> [PROBLEM TO SOLVE]
The reply should be an exact transcription of every record.

> [SUPPLIED DATA]

○ ○ ○ ○ ○ ○ ○

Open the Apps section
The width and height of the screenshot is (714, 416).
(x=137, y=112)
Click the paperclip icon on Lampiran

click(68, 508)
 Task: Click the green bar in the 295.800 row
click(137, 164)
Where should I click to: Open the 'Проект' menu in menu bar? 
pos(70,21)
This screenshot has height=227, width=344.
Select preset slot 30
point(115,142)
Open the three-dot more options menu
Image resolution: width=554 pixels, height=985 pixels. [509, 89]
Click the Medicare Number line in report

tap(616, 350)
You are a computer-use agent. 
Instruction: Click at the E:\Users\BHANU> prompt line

○ ○ ○ ○ ○ ○ ○

> [ANSWER BOX]
Open the Apps section
The width and height of the screenshot is (714, 416).
(x=137, y=112)
Click the paperclip icon on Lampiran

click(68, 508)
 Task: Click the green bar in the 295.800 row
click(137, 164)
Where should I click to: Open the 'Проект' menu in menu bar? 
pos(70,21)
This screenshot has height=227, width=344.
Select preset slot 30
point(115,142)
Open the three-dot more options menu
Image resolution: width=554 pixels, height=985 pixels. [509, 89]
Click the Medicare Number line in report

tap(616, 350)
You are a computer-use agent. 
Instruction: Click at the E:\Users\BHANU> prompt line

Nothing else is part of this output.